= WORKING DATA =
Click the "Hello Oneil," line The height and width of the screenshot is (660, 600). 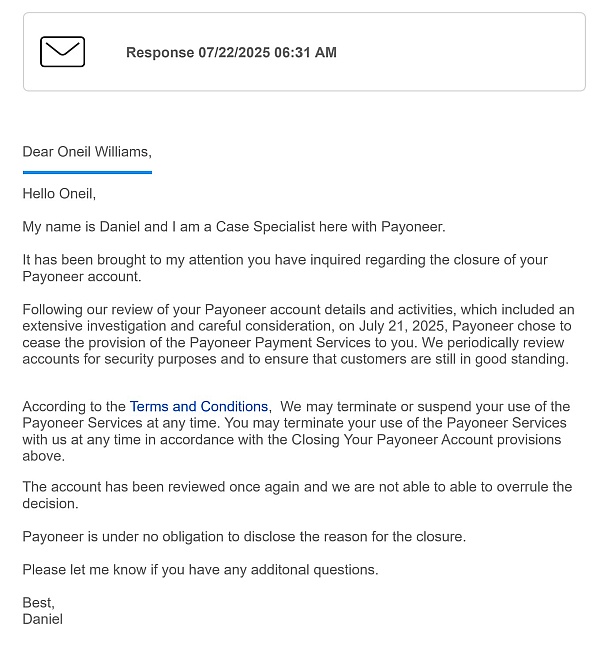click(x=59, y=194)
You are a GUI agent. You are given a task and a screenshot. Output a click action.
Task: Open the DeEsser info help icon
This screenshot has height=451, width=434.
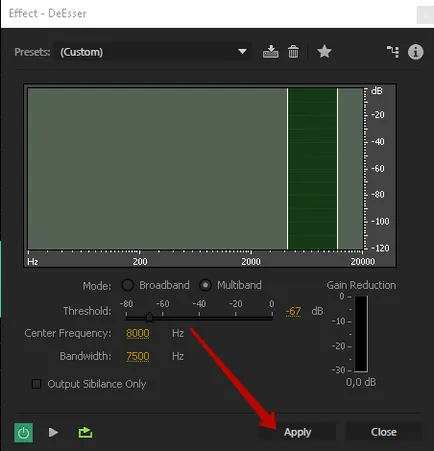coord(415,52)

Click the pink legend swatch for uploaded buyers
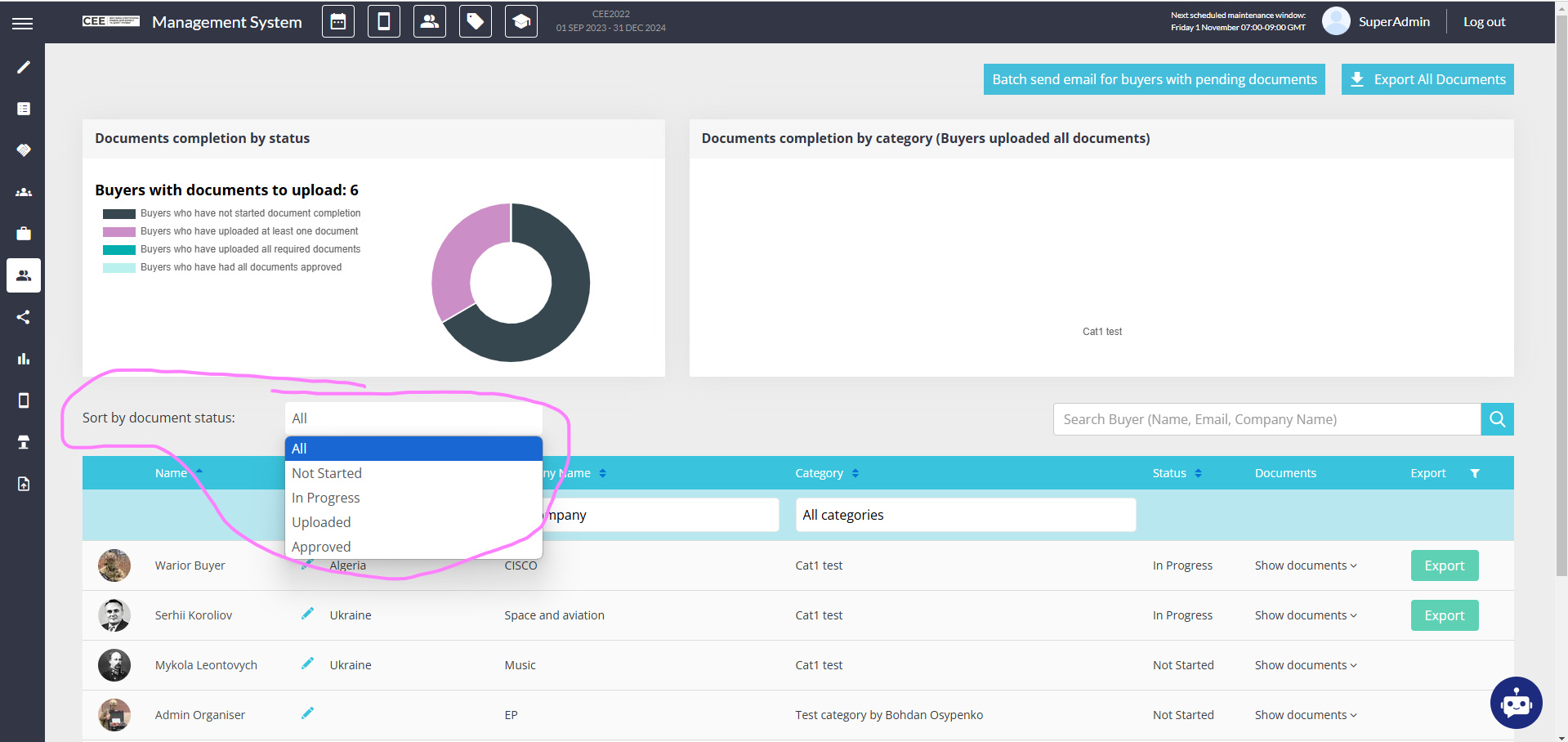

= WORK REQUIRED =
Write each line exactly as it appears, from the line that holds "You are a GUI" through the closing line of the data above, and leave every picture out.

= PROBLEM SOLUTION =
You are a GUI agent. You are given a task and a screenshot. Output a click action.
Task: Open the DeEsser info help icon
This screenshot has height=451, width=434.
coord(415,52)

Click the pink legend swatch for uploaded buyers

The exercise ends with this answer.